Records shown Block Start

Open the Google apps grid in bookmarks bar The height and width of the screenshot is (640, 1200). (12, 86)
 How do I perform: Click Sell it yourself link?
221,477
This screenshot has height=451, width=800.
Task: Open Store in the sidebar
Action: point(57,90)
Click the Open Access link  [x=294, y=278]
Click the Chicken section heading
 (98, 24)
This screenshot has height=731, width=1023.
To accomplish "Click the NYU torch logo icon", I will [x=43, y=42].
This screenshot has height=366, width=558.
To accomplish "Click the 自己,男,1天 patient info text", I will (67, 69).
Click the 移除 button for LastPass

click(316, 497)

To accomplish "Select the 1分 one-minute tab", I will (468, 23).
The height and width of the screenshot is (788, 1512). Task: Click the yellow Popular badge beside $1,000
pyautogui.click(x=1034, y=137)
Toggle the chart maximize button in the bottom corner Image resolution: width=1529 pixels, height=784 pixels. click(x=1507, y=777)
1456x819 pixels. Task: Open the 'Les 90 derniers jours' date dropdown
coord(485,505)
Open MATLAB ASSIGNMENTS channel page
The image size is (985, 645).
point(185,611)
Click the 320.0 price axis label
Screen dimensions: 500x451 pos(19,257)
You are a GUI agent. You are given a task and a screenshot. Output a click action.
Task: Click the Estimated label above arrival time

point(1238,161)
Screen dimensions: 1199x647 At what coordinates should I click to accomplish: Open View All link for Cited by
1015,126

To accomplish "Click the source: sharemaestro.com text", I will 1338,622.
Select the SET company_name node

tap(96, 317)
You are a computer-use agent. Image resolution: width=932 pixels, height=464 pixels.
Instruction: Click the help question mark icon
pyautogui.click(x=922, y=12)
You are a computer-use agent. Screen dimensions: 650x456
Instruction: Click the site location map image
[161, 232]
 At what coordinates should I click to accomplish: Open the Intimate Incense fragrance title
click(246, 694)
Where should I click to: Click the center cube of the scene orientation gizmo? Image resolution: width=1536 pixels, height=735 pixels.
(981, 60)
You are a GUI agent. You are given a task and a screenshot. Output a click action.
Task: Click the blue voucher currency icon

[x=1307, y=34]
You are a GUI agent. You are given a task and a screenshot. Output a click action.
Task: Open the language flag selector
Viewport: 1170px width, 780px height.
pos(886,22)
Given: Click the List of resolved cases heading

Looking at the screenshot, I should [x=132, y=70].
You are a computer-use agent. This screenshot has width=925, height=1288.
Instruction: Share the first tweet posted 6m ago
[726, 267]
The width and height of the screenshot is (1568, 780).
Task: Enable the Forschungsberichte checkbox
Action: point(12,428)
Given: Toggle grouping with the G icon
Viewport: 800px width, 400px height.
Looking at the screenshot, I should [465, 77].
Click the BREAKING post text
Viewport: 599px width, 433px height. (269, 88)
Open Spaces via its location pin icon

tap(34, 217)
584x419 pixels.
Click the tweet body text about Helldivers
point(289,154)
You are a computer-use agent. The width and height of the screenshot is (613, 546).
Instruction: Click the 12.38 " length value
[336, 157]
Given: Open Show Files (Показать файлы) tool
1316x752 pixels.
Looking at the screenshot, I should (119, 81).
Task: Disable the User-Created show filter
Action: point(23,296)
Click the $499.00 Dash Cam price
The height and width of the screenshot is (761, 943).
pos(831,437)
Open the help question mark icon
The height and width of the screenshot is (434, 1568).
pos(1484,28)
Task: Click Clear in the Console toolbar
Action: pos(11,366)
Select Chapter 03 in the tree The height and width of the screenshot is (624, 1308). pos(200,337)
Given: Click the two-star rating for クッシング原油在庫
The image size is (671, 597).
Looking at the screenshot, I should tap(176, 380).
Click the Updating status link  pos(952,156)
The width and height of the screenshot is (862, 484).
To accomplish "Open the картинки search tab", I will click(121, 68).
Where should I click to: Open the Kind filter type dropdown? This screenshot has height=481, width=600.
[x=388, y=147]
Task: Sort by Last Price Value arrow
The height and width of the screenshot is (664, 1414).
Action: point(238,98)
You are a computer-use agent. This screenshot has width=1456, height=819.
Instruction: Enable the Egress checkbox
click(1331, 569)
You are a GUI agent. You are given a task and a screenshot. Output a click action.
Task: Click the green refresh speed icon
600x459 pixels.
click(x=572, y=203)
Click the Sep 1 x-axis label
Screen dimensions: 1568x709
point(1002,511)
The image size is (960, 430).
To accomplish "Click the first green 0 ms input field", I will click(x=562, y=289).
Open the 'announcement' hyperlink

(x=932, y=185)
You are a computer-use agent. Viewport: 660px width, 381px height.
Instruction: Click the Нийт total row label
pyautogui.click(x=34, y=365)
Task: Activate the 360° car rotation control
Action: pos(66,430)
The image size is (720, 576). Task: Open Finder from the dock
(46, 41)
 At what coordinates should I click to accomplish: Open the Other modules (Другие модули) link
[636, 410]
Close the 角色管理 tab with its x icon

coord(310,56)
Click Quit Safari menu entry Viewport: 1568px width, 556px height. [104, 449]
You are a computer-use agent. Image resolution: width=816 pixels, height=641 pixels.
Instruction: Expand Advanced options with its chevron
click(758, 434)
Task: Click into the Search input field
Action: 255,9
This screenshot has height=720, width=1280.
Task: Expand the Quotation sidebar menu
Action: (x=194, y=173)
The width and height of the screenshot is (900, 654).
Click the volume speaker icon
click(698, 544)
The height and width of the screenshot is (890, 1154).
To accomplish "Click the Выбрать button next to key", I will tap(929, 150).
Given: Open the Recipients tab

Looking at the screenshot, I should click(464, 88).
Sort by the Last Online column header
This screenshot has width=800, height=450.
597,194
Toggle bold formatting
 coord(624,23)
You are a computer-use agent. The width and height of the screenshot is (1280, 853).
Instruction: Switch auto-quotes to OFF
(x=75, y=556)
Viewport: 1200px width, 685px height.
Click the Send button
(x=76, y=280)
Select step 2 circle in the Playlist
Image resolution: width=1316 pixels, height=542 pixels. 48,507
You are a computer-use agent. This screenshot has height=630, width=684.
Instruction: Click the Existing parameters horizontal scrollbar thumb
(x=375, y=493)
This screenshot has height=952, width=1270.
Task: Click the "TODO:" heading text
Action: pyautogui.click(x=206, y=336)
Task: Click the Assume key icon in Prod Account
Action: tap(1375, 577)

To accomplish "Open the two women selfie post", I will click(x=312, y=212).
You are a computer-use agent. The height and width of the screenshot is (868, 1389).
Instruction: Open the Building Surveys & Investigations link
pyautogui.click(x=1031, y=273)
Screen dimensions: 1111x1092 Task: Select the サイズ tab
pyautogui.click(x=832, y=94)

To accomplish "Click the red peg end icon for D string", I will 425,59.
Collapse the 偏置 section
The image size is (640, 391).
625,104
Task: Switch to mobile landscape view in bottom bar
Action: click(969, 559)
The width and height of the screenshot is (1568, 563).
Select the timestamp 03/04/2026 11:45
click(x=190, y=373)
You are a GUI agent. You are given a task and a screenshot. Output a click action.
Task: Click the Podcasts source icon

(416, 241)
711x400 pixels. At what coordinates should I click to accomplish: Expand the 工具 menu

Records shown Block End

▸ **Task to complete**
The answer consists of every entry, returned exactly.

▸ **Finished exercise**
Open the Google apps grid in bookmarks bar The height and width of the screenshot is (640, 1200). (12, 86)
 How do I perform: Click Sell it yourself link?
221,477
This screenshot has height=451, width=800.
Task: Open Store in the sidebar
Action: point(57,90)
Click the Open Access link  [x=294, y=278]
Click the Chicken section heading
 (98, 24)
This screenshot has height=731, width=1023.
To accomplish "Click the NYU torch logo icon", I will [x=43, y=42].
This screenshot has height=366, width=558.
To accomplish "Click the 自己,男,1天 patient info text", I will (67, 69).
Click the 移除 button for LastPass

click(316, 497)

To accomplish "Select the 1分 one-minute tab", I will (468, 23).
The height and width of the screenshot is (788, 1512). Task: Click the yellow Popular badge beside $1,000
pyautogui.click(x=1034, y=137)
Toggle the chart maximize button in the bottom corner Image resolution: width=1529 pixels, height=784 pixels. click(x=1507, y=777)
1456x819 pixels. Task: Open the 'Les 90 derniers jours' date dropdown
coord(485,505)
Open MATLAB ASSIGNMENTS channel page
The image size is (985, 645).
point(185,611)
Click the 320.0 price axis label
Screen dimensions: 500x451 pos(19,257)
You are a GUI agent. You are given a task and a screenshot. Output a click action.
Task: Click the Estimated label above arrival time

point(1238,161)
Screen dimensions: 1199x647 At what coordinates should I click to accomplish: Open View All link for Cited by
1015,126

To accomplish "Click the source: sharemaestro.com text", I will 1338,622.
Select the SET company_name node

tap(96, 317)
You are a computer-use agent. Image resolution: width=932 pixels, height=464 pixels.
Instruction: Click the help question mark icon
pyautogui.click(x=922, y=12)
You are a computer-use agent. Screen dimensions: 650x456
Instruction: Click the site location map image
[161, 232]
 At what coordinates should I click to accomplish: Open the Intimate Incense fragrance title
click(246, 694)
Where should I click to: Click the center cube of the scene orientation gizmo? Image resolution: width=1536 pixels, height=735 pixels.
(981, 60)
You are a GUI agent. You are given a task and a screenshot. Output a click action.
Task: Click the blue voucher currency icon

[x=1307, y=34]
You are a GUI agent. You are given a task and a screenshot. Output a click action.
Task: Open the language flag selector
Viewport: 1170px width, 780px height.
pos(886,22)
Given: Click the List of resolved cases heading

Looking at the screenshot, I should [x=132, y=70].
You are a computer-use agent. This screenshot has width=925, height=1288.
Instruction: Share the first tweet posted 6m ago
[726, 267]
The width and height of the screenshot is (1568, 780).
Task: Enable the Forschungsberichte checkbox
Action: point(12,428)
Given: Toggle grouping with the G icon
Viewport: 800px width, 400px height.
Looking at the screenshot, I should [465, 77].
Click the BREAKING post text
Viewport: 599px width, 433px height. (269, 88)
Open Spaces via its location pin icon

tap(34, 217)
584x419 pixels.
Click the tweet body text about Helldivers
point(289,154)
You are a computer-use agent. The width and height of the screenshot is (613, 546).
Instruction: Click the 12.38 " length value
[336, 157]
Given: Open Show Files (Показать файлы) tool
1316x752 pixels.
Looking at the screenshot, I should (119, 81).
Task: Disable the User-Created show filter
Action: point(23,296)
Click the $499.00 Dash Cam price
The height and width of the screenshot is (761, 943).
pos(831,437)
Open the help question mark icon
The height and width of the screenshot is (434, 1568).
pos(1484,28)
Task: Click Clear in the Console toolbar
Action: pos(11,366)
Select Chapter 03 in the tree The height and width of the screenshot is (624, 1308). pos(200,337)
Given: Click the two-star rating for クッシング原油在庫
The image size is (671, 597).
Looking at the screenshot, I should tap(176, 380).
Click the Updating status link  pos(952,156)
The width and height of the screenshot is (862, 484).
To accomplish "Open the картинки search tab", I will click(121, 68).
Where should I click to: Open the Kind filter type dropdown? This screenshot has height=481, width=600.
[x=388, y=147]
Task: Sort by Last Price Value arrow
The height and width of the screenshot is (664, 1414).
Action: point(238,98)
You are a computer-use agent. This screenshot has width=1456, height=819.
Instruction: Enable the Egress checkbox
click(1331, 569)
You are a GUI agent. You are given a task and a screenshot. Output a click action.
Task: Click the green refresh speed icon
600x459 pixels.
click(x=572, y=203)
Click the Sep 1 x-axis label
Screen dimensions: 1568x709
point(1002,511)
The image size is (960, 430).
To accomplish "Click the first green 0 ms input field", I will click(x=562, y=289).
Open the 'announcement' hyperlink

(x=932, y=185)
You are a computer-use agent. Viewport: 660px width, 381px height.
Instruction: Click the Нийт total row label
pyautogui.click(x=34, y=365)
Task: Activate the 360° car rotation control
Action: pos(66,430)
The image size is (720, 576). Task: Open Finder from the dock
(46, 41)
 At what coordinates should I click to accomplish: Open the Other modules (Другие модули) link
[636, 410]
Close the 角色管理 tab with its x icon

coord(310,56)
Click Quit Safari menu entry Viewport: 1568px width, 556px height. [104, 449]
You are a computer-use agent. Image resolution: width=816 pixels, height=641 pixels.
Instruction: Expand Advanced options with its chevron
click(758, 434)
Task: Click into the Search input field
Action: 255,9
This screenshot has height=720, width=1280.
Task: Expand the Quotation sidebar menu
Action: (x=194, y=173)
The width and height of the screenshot is (900, 654).
Click the volume speaker icon
click(698, 544)
The height and width of the screenshot is (890, 1154).
To accomplish "Click the Выбрать button next to key", I will tap(929, 150).
Given: Open the Recipients tab

Looking at the screenshot, I should click(464, 88).
Sort by the Last Online column header
This screenshot has width=800, height=450.
597,194
Toggle bold formatting
 coord(624,23)
You are a computer-use agent. The width and height of the screenshot is (1280, 853).
Instruction: Switch auto-quotes to OFF
(x=75, y=556)
Viewport: 1200px width, 685px height.
Click the Send button
(x=76, y=280)
Select step 2 circle in the Playlist
Image resolution: width=1316 pixels, height=542 pixels. 48,507
You are a computer-use agent. This screenshot has height=630, width=684.
Instruction: Click the Existing parameters horizontal scrollbar thumb
(x=375, y=493)
This screenshot has height=952, width=1270.
Task: Click the "TODO:" heading text
Action: pyautogui.click(x=206, y=336)
Task: Click the Assume key icon in Prod Account
Action: tap(1375, 577)

To accomplish "Open the two women selfie post", I will click(x=312, y=212).
You are a computer-use agent. The height and width of the screenshot is (868, 1389).
Instruction: Open the Building Surveys & Investigations link
pyautogui.click(x=1031, y=273)
Screen dimensions: 1111x1092 Task: Select the サイズ tab
pyautogui.click(x=832, y=94)

To accomplish "Click the red peg end icon for D string", I will 425,59.
Collapse the 偏置 section
The image size is (640, 391).
625,104
Task: Switch to mobile landscape view in bottom bar
Action: click(969, 559)
The width and height of the screenshot is (1568, 563).
Select the timestamp 03/04/2026 11:45
click(x=190, y=373)
You are a GUI agent. You are given a task and a screenshot. Output a click action.
Task: Click the Podcasts source icon

(416, 241)
711x400 pixels. At what coordinates should I click to accomplish: Expand the 工具 menu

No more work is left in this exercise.